Top of Supplied data

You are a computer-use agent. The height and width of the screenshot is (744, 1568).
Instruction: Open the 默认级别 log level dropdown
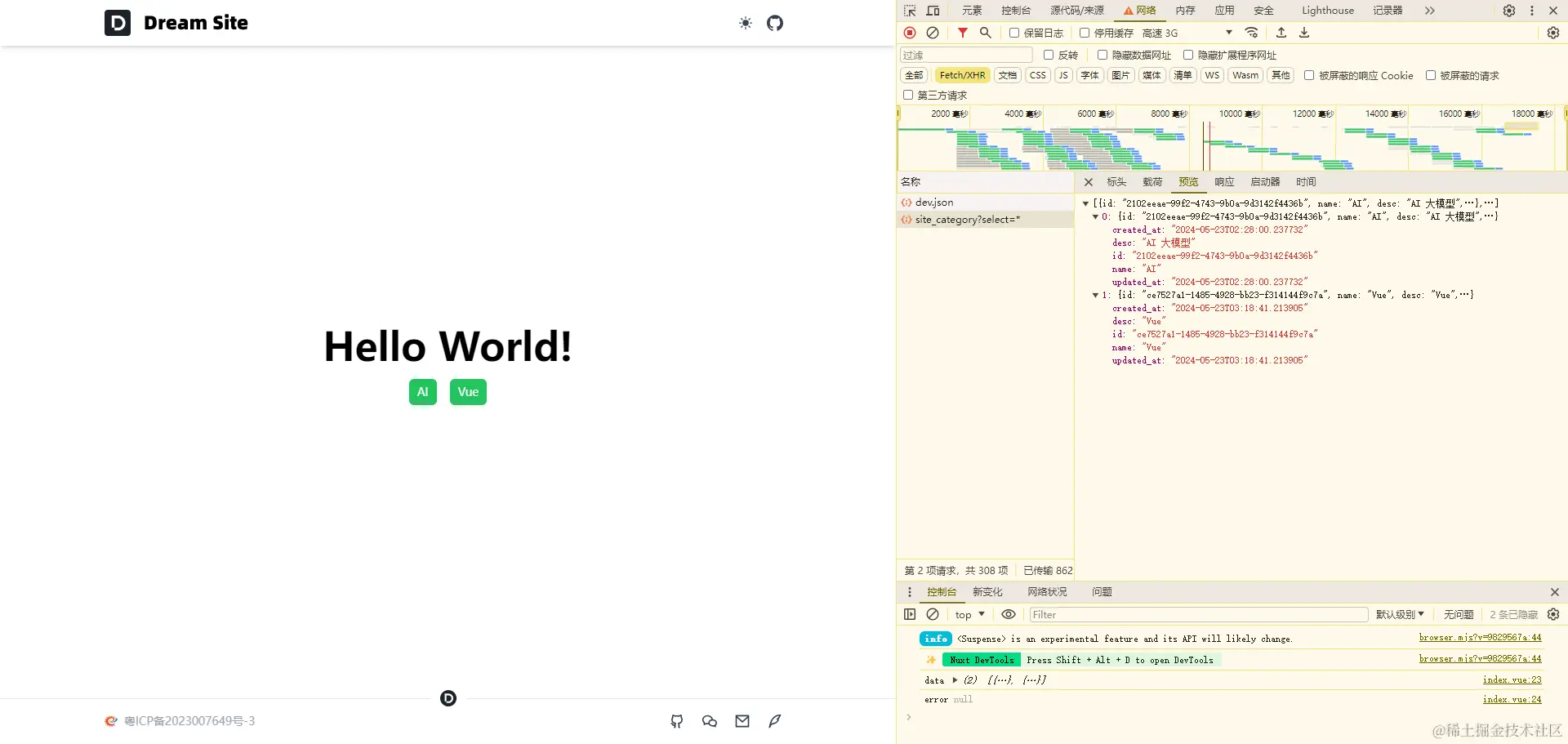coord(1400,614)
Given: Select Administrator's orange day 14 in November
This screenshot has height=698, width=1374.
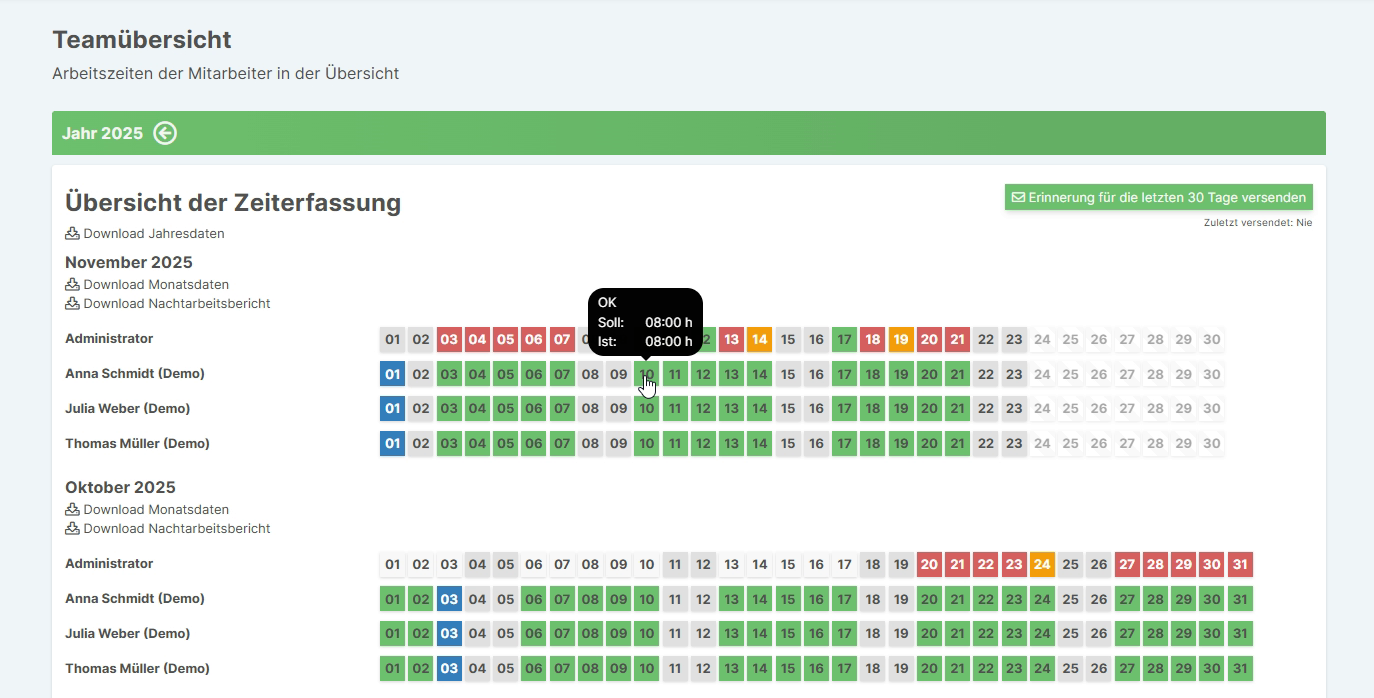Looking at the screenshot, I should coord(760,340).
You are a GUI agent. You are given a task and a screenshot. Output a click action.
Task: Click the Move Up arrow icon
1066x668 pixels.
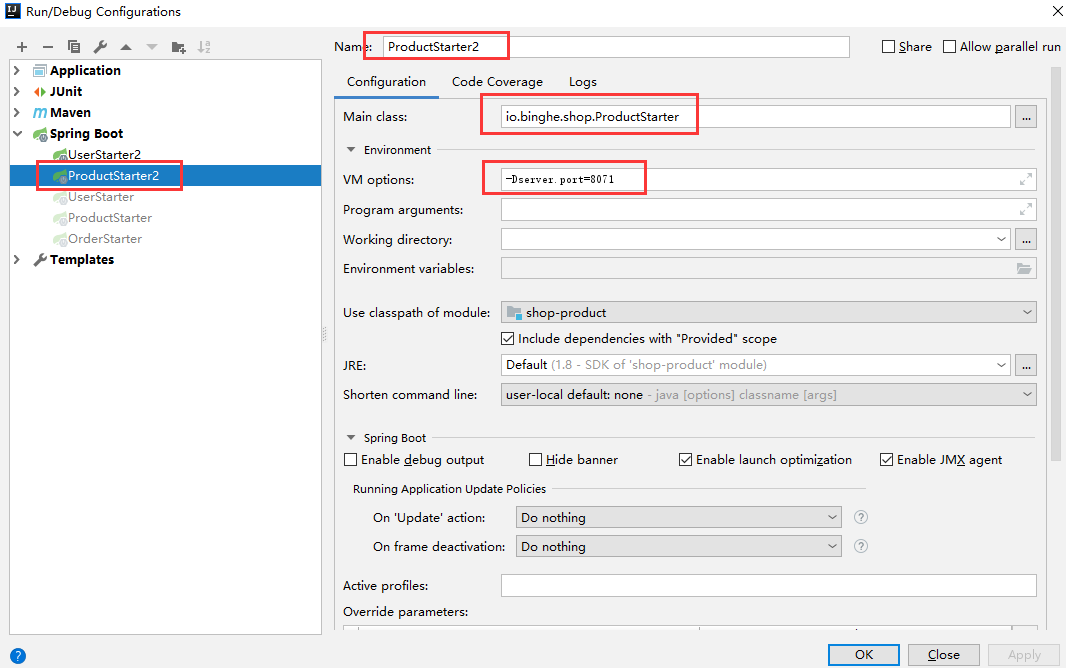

Bottom of Supplied data

Work instruction
Where the line containing "This screenshot has height=698, width=1374." appears in the records above, begin copying and continue exactly through the last line, with nothing else; omit every picture.

Solution for this problem
This screenshot has height=698, width=1374.
Looking at the screenshot, I should coord(760,340).
You are a GUI agent. You are given a task and a screenshot. Output a click action.
Task: Click the Move Up arrow icon
1066x668 pixels.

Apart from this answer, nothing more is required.